Introducing Retirement at Court Doors

The 82-year-old tycoon who was looking forward to a partial retirement is now knocking the doors of the Supreme Court to challenge and set aside the National Company Law Appellate Tribunal (“NCLAT”) order that found him guilty of taking steps of prejudicial nature. In the civil appeal filed, Rata Tata opined that the very base of the judgment was built on a wrong premise stating and treating Tata Sons as a two-group company. He also observed and stood firm to point, that the opinion made about him with respect to the minority shareholders’ interest had no base or factual binding to begin with.

The Order dated December 18, 2019 in a Company Appeal[1] had the NCLAT pass serious limitations against the Registrar of Companies(“RoC”) averring that Tata Sons to save themselves from the impending doom hastily changed its status from a public company to a Private entity. As of March 31, 2009, Tata Sons was running its bargain as a Public entity taking deposits.

“Cyrus Mistry was/is a serious mystery!”

Where the Supreme Court stayed the order of the NCLAT reinstating Cyrus Mistry as the executive chairman of Tata Sons, the verdict of the Tribunal was what lit sparks to already existing corporate feud. Though, to say, with this stay the ‘Salty Software’ multinational could resume affairs and touch normal business bargains once again.

Looking at Cyrus Mistry being the fulcrum of the corporate feud, NCLAT agreed to call a halt to the proceedings to seek clarification of what the RoC constitutes as a Private company. There was definitely a sword hanging on RoC Mumbai, for the NCLAT contended that they had removed the word ‘Public’ from Tata Sons Limited in the absence of what should have technically fallen within the ambit of Section 14 of the Companies Act 2013. The RoC opinionated otherwise and said that the verdict was factually wrong and had many errors, legally.

The Private-Public Scuffle

Analysing what actually constitutes a Private company and whether if the conversion of Tata Sons from public to private was legalized, was the question of understanding. From a lawful point of view, such conversion requires the following of certain mandates under the umbrella perspective of the Companies Act 2013. The dictate of Section 14(1)(b) read with Section 14(2)(3) of the Companies Act 2013 recites approval to such conversion. This would only be so, provided there is a go-ahead from the Tribunal. It is only after this phase a company can request the Registrar for a printed copy of the altered articles to register the company as Public or Private, whatever may be the case. Two critical issues have come to notice; one being the timing of the conversion and the other being the means by which the same was attempted.

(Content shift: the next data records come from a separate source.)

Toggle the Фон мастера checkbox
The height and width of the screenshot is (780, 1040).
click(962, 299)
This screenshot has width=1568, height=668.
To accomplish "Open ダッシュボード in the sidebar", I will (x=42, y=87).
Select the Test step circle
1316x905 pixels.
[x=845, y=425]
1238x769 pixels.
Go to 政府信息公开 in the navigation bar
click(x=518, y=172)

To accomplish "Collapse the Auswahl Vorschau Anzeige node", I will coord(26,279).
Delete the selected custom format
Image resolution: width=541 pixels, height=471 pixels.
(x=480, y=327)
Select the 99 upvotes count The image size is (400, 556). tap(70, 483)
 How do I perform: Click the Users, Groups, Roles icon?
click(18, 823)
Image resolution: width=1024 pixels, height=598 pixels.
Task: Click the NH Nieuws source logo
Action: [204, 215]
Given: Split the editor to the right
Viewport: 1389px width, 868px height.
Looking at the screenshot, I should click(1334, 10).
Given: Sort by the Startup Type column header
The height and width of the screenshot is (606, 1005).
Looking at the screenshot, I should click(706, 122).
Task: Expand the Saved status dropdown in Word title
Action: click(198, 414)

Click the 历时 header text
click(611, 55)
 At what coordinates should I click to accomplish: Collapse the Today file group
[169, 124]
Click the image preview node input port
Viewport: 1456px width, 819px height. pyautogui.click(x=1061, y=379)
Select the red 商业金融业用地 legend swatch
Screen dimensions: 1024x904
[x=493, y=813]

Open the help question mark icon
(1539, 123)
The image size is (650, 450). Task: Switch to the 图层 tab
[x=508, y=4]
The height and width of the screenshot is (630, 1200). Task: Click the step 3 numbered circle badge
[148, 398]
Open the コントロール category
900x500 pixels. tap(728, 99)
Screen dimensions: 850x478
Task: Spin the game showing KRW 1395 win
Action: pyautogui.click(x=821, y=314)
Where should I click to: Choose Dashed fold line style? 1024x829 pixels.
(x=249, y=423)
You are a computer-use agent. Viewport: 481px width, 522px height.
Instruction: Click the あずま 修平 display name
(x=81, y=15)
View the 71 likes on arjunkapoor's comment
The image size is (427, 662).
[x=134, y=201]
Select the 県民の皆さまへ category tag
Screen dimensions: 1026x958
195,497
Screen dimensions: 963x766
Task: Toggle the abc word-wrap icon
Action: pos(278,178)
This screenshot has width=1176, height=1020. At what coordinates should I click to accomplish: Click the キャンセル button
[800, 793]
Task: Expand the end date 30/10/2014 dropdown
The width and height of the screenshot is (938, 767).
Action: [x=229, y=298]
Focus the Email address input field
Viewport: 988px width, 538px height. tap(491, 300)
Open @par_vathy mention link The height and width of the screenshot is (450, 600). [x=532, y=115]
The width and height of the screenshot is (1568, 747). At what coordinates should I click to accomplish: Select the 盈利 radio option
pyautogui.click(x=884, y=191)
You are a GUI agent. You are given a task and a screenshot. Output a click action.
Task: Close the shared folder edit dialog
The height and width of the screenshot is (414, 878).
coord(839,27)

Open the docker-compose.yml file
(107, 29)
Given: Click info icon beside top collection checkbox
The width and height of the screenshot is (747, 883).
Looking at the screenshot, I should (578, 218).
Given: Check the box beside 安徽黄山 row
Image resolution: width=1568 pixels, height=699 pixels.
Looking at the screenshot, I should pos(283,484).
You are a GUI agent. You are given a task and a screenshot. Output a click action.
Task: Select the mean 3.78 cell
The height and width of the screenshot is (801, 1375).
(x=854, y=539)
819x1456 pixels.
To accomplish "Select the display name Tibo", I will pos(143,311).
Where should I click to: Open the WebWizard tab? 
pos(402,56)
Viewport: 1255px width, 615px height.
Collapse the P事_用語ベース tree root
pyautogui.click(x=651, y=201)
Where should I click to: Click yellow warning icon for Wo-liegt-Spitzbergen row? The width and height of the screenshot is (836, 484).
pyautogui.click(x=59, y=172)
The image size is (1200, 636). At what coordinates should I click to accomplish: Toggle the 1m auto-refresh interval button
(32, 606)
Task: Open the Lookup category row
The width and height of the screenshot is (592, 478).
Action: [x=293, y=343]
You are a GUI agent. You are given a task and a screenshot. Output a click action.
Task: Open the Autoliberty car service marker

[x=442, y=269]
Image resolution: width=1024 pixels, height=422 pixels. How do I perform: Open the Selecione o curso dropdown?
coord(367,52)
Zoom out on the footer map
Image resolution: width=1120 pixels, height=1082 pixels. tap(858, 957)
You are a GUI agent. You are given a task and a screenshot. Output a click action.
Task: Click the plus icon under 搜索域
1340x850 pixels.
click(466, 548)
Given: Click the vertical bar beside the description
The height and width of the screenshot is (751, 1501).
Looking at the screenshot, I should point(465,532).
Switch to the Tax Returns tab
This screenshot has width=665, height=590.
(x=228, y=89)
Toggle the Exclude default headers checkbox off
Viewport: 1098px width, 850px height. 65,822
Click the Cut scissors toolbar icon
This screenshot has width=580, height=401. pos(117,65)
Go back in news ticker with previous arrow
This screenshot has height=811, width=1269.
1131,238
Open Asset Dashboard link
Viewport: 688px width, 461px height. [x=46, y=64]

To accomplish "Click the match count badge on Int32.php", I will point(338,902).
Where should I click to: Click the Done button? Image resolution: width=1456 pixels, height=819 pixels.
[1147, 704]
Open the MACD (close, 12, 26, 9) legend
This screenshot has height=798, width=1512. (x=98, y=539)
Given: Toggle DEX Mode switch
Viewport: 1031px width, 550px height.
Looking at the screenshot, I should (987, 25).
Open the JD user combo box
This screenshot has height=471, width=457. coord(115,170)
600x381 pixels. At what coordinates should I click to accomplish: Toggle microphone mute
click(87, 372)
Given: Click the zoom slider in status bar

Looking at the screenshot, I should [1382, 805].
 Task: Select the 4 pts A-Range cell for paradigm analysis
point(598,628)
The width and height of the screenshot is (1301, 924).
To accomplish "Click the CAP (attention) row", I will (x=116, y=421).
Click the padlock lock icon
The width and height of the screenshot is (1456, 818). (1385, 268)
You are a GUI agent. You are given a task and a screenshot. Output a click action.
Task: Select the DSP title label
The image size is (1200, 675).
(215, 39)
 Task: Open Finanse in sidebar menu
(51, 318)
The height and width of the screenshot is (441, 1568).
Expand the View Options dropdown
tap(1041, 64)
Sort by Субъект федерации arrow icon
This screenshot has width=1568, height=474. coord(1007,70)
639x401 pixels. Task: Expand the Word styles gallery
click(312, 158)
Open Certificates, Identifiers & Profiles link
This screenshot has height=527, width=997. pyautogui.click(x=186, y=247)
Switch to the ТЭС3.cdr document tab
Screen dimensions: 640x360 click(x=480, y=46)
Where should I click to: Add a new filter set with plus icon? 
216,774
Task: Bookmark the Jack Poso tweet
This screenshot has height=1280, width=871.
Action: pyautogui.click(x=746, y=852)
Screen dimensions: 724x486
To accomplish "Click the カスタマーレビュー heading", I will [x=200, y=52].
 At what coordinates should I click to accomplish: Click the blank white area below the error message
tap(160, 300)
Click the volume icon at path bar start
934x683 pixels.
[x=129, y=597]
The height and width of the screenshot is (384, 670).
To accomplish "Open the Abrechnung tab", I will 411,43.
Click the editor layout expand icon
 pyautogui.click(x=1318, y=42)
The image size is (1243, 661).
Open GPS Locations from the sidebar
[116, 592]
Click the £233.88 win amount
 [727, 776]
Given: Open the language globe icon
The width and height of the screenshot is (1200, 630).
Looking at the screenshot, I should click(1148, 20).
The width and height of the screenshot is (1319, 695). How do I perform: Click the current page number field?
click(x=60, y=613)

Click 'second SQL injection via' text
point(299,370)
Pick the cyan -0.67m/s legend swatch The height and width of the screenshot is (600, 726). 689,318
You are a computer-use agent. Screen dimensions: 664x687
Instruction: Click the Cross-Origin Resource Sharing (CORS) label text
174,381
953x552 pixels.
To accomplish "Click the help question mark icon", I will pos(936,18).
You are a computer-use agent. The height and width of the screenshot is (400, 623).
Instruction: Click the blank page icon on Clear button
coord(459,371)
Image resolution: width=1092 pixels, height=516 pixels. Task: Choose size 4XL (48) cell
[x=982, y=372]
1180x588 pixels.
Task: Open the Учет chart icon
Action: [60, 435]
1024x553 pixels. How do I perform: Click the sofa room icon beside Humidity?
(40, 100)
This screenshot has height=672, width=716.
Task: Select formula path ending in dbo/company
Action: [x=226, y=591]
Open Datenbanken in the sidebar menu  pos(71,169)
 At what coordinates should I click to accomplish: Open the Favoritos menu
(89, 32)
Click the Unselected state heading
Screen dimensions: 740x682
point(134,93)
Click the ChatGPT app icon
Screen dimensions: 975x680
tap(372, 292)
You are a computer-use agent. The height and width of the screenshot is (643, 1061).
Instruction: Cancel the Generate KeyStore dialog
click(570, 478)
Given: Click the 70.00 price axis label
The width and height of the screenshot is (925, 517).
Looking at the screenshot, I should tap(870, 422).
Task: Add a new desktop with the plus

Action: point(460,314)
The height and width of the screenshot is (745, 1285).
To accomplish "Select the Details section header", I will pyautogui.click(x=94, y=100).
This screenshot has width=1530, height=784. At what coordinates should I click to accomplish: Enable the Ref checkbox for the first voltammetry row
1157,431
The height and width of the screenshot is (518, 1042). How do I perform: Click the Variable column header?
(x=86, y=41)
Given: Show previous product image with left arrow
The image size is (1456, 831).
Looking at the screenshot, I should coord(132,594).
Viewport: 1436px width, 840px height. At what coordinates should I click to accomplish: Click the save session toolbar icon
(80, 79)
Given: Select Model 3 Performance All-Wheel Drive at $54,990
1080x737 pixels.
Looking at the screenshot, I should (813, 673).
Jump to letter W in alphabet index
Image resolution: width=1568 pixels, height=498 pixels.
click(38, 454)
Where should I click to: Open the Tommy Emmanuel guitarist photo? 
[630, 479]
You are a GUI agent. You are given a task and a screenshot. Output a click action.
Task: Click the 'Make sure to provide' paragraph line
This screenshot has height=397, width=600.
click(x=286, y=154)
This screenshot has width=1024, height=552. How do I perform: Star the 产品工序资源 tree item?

As for the timing perspective, can one use co-incidence as a defence to the same? This is because the conversion happened exactly at the time Mistry filed an appeal before the NCLAT. Where NCLAT differed on legal grounds procedurally, Tata Sons relied on a mere circular of 13th September 2013[2], which stated that such conversion could be the possibility of direct means with the permission of the Registrar of Companies. For all reasons known, a Public company stands answerable in terms of corporate communal supremacy as against a company which is a supposed Private entity.

Tata sons was ridiculed for their hasty move, but if one were to look at Article 75 of Tata Sons’ Article of Association (“AoA”) it clearly mentions that a company can ask any of the shareholders to sell their shares. Though this article has not been invoked as yet, this is where the importance of the conversion can be understood because such conversion would not be validated with a public company. A Private company owns the power to question or enforce restrictions on the transferability of shares wherein a public company stands restrained on this aspect under law. Pioneering through the facet of legality and illegality, it can be opined that both understandings have a bearing in their own way. The Supreme Courts’ viewing of Article 75 will further lay down how Articles of Association are drafted for all companies, be it public or private.

After the judgment of 18th December 2019, the RoC filed a submission under Section 420(2) and 424(1) of the Companies Act 2013, because they felt they were not given equal opportunity of hearing thereby being sacrilegious to the principles of natural justice which are by default, due to all. The Hon’ble NCLAT rejected the plea of RoC on 6th January 2020, saying that no part of the judgment of 18th December 2019 cast any kind of aspersions. Supreme Court of India, staying the order stating that there were basic errors in NCLAT’s observations and the decision of the RoC to allow such conversion was illegal is justified in accordance with the law.